Hi Tobias!
On 2024-02-19T22:36:51+0100, Tobias Burnus <[email protected]> wrote:
> While waiting for some testing to finish, I got distracted and added the
> very low hanging OpenACC 3.3 fruits, i.e. those Fortran routines that directly
> map to their C counter part.
>
> Comments, remarks?
Thanks, that largely looks straight-forward. I've not done an in-depth
review, just a few comments. Resolve these as you think is necessary,
and then 'git push'.
I don't know much about Fortran interfaces -- I trust you've got that
under control. ;-)
Thanks for the test cases. Would be nice to have test cases covering all
interfaces -- but I don't think we're currently complete in that regard,
so shall not hold your contribution to higher standards.
> OpenACC: Add Fortran routines
> acc_{alloc,free,hostptr,deviceptr,memcpy_{to,from}_device*}
>
> These routines map simply to the C counterpart and are meanwhile
> defined in OpenACC 3.3. (There are additional routine changes,
> including the Fortran addition of acc_attach/acc_detach, that
> require more work than a simple addition of an interface and
> are therefore excluded.)
I saw:
- <https://gcc.gnu.org/PR113997> "Bogus 'Warning: Interface mismatch in
global procedure' with C binding"
- <https://gcc.gnu.org/PR114002> "[OpenACC][OpenACC 3.3] Add
'acc_attach'/'acc_detach' routine"
> --- a/libgomp/libgomp.texi
> +++ b/libgomp/libgomp.texi
> @section @code{acc_malloc} -- Allocate device memory.
> @table @asis
> @item @emph{Description}
> -This function allocates @var{len} bytes of device memory. It returns
> +This function allocates @var{bytes} of device memory.
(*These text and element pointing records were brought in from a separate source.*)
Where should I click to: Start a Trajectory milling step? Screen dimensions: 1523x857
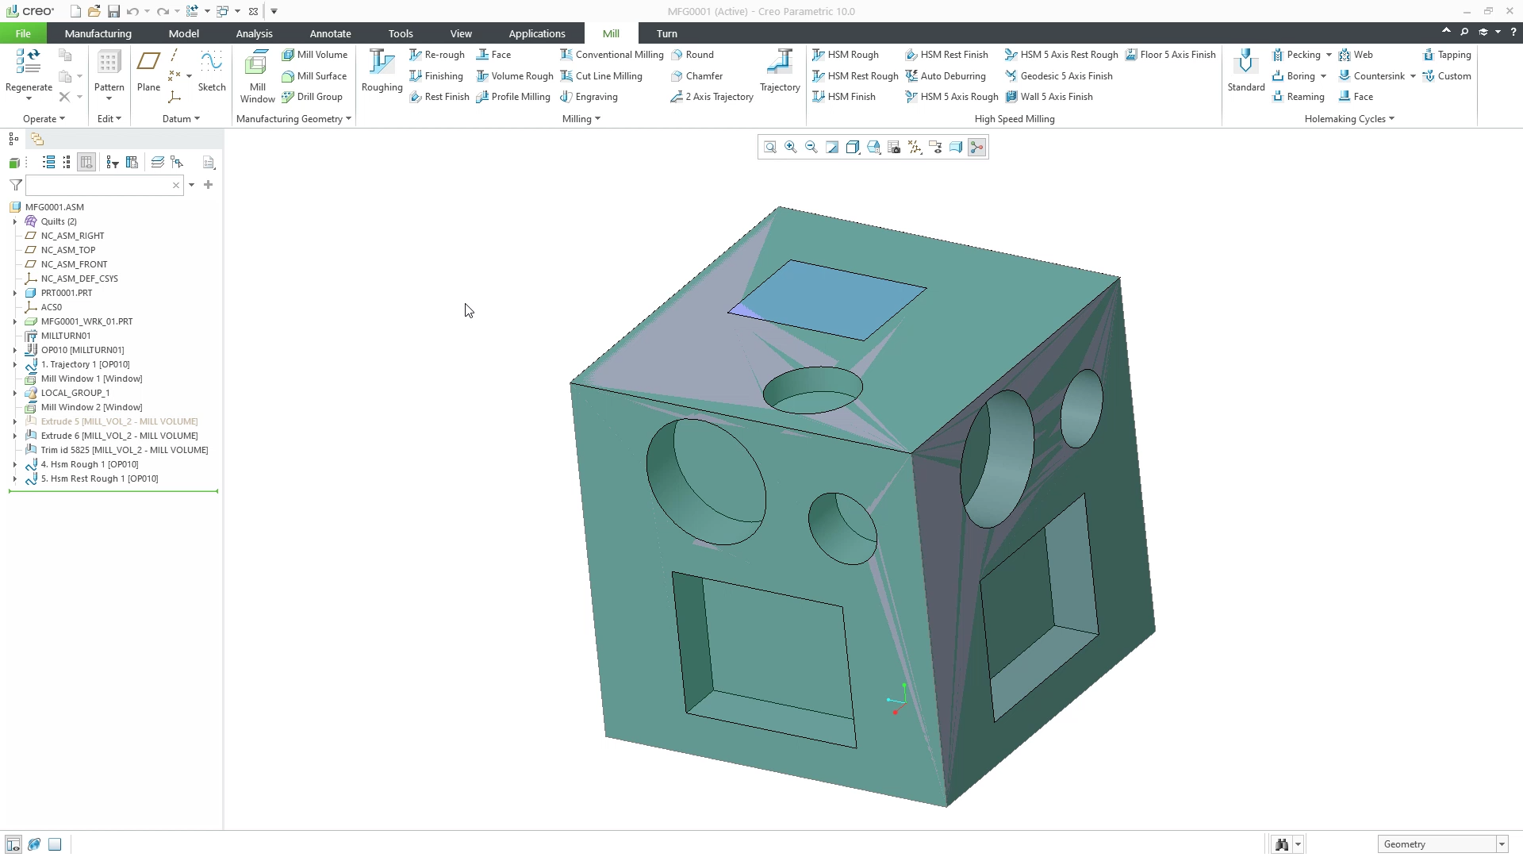(779, 73)
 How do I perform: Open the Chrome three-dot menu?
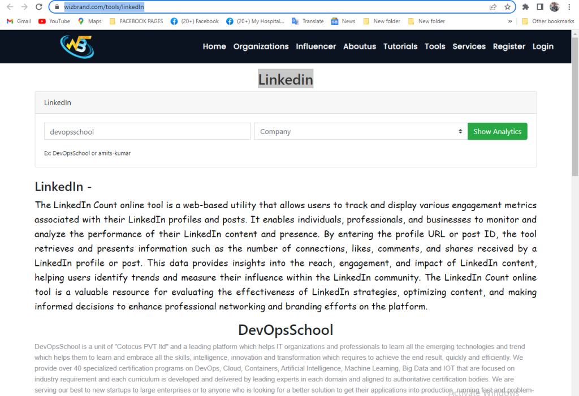[x=569, y=7]
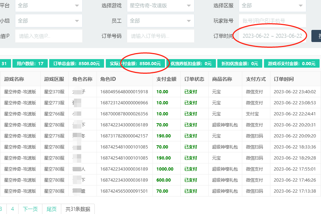This screenshot has width=321, height=214.
Task: Click the 订单号码 input field
Action: (160, 36)
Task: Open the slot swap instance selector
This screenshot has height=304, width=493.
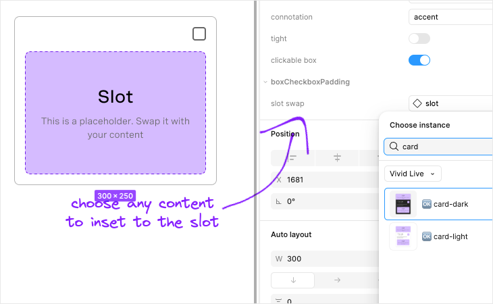Action: (x=450, y=103)
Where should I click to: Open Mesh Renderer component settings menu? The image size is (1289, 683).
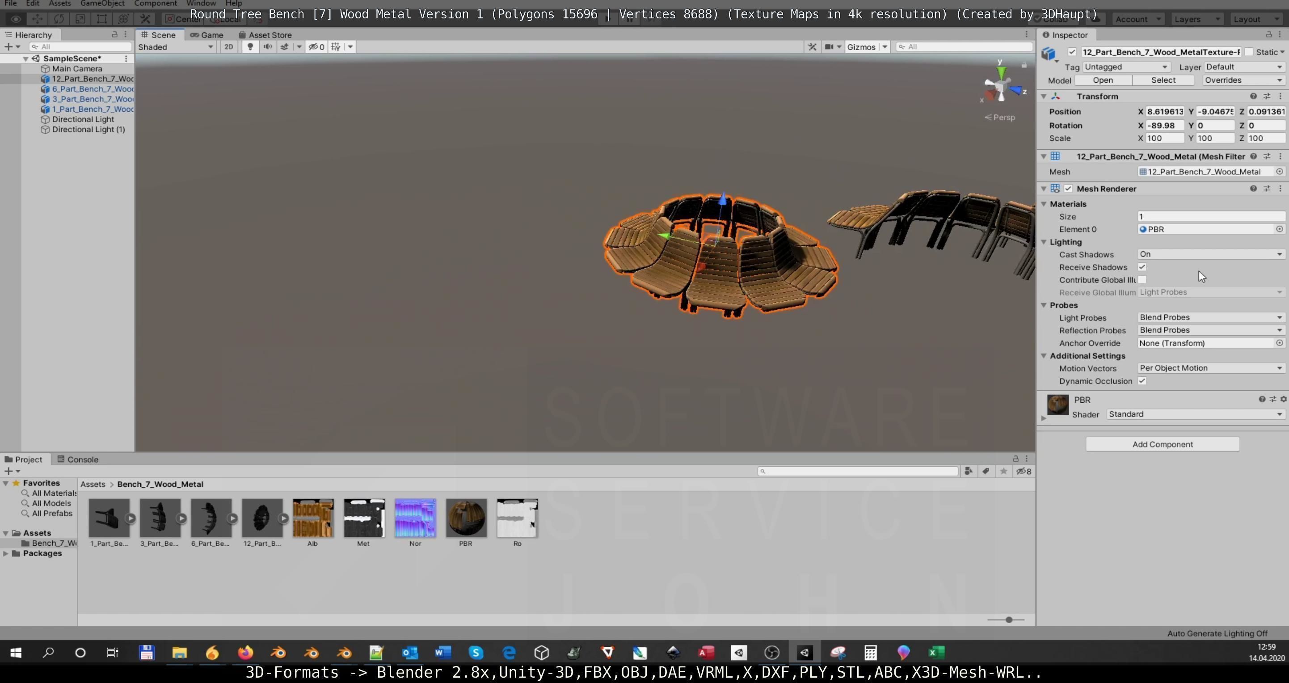1280,189
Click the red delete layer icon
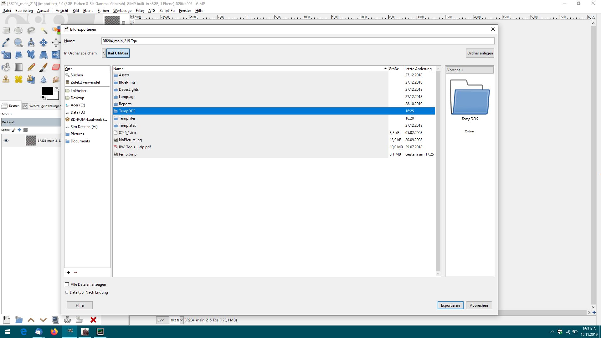Image resolution: width=601 pixels, height=338 pixels. point(93,320)
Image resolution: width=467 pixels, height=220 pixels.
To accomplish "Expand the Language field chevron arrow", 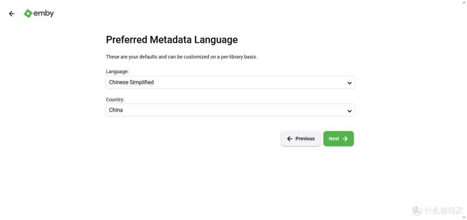I will tap(349, 83).
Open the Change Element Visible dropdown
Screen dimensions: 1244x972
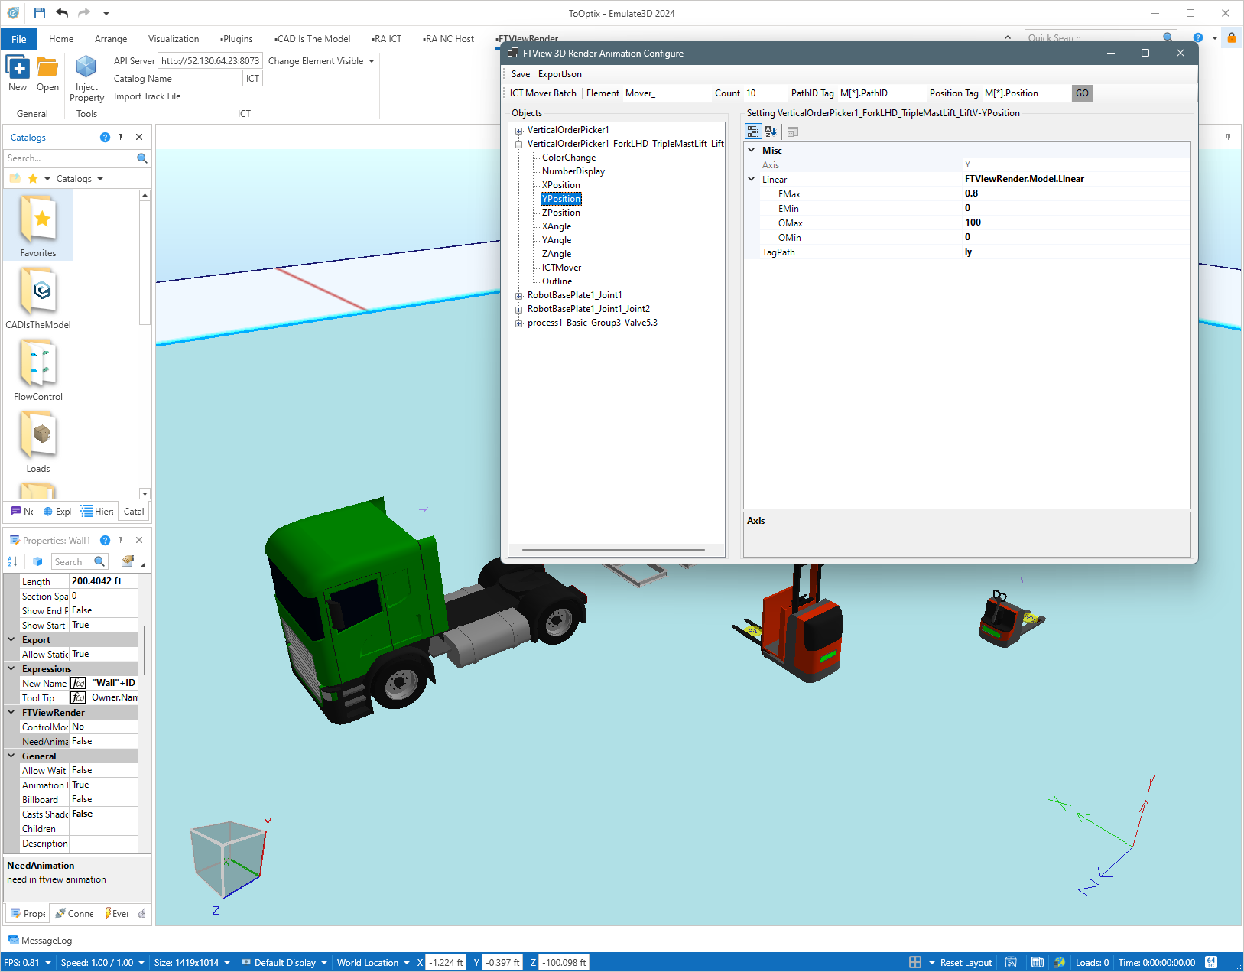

It returns
Not '@var{bytes} {+bytes+}' or similar?
> @section @code{acc_memcpy_to_device} -- Copy host memory to device memory.
> @item @emph{C/C++}:
> @multitable @columnfractions .20 .80
> -@item @emph{Prototype}: @tab @code{acc_memcpy_to_device(d_void *dest, h_void
> *src, size_t bytes);}
> +@item @emph{Prototype}: @tab @code{void acc_memcpy_to_device(d_void*
> data_dev_dest,}
> +@item @tab @code{h_void* data_host_src, size_t bytes);}
> +@item @emph{Prototype}: @tab @code{void acc_memcpy_to_device_async(d_void*
> data_dev_dest,}
> +@item @tab @code{h_void* data_host_src, size_t bytes, int
> async_arg);}
> +@end multitable
> +
> +@item @emph{Fortran}:
> +@multitable @columnfractions .20 .80
> +@item @emph{Interface}: @tab @code{subroutine
> acc_memcpy_to_device(data_dev_dest, &}
> +@item @tab @code{data_host_src, bytes)}
> +@item @emph{Interface}: @tab @code{subroutine
> acc_memcpy_to_device_async(data_dev_dest, &}
> +@item @tab @code{data_host_src, bytes, async_arg)}
> +@item @tab @code{type(c_ptr), value :: data_dev_dest}
> +@item @tab @code{type(*), dimension(*) :: data_host_src}
> +@item @tab @code{integer(c_size_t), value :: bytes}
> +@item @tab @code{integer(acc_handle_kind), value ::
> async_arg}
> @end multitable
I did wonder whether we should (here, and elsewhere) also update the
'@menu' in "OpenACC Runtime Library Routines" to list the 'async'
routines -- but the OpenACC specification also doesn't, so it shall be
fine as is here, too.
> @item @emph{Reference}:
> @uref{https://www.openacc.org, OpenACC specification v2.6}, section
> -3.2.31.
> +3.2.31 @uref{https://www.openacc.org, OpenACC specification v3.3}, section
(Fine as is, of course, but could -- generally -- simplify the 'diff' by
starting the new '@uref' on its own line.)
> +3.2.26..
Double '.'.
> --- a/libgomp/openacc.f90
> +++ b/libgomp/openacc.f90
> @@ -758,6 +758,93 @@ module openacc_internal
> integer (c_int), value :: async
> end subroutine
> end interface
> +
> + interface
> + type(c_ptr) function acc_malloc (bytes) bind(C)
> +[...]
> + end subroutine
> + end interface
> end module openacc_internal
Assuming that 'module openacc_internal' currently is sorted per
appearance in the OpenACC specification (?), I suggest we continue to do
so. (..., like in 'openacc_lib.h', too.)
> @@ -794,6 +881,9 @@ module openacc
> public :: acc_copyin_async, acc_create_async, acc_copyout_async
> public :: acc_delete_async, acc_update_device_async, acc_update_self_async
> public :: acc_copyout_finalize, acc_delete_finalize
> + public :: acc_malloc, acc_free, acc_map_data, acc_unmap_data, acc_deviceptr
> + public :: acc_hostptr, acc_memcpy_to_device, acc_memcpy_to_device_async
> + public :: acc_memcpy_from_device, acc_memcpy_from_device_async
Likewise.
> @@ -871,9 +961,6 @@ module openacc
> procedure :: acc_on_device_h
> end interface
>
> - ! acc_malloc: Only available in C/C++
> - ! acc_free: Only available in C/C++
> -
> ! As vendor extension, the following code supports both 32bit and 64bit
> ! arguments for "size"; the OpenACC standard only permits default-kind
> ! integers, which are of kind 4 (i.e. 32 bits).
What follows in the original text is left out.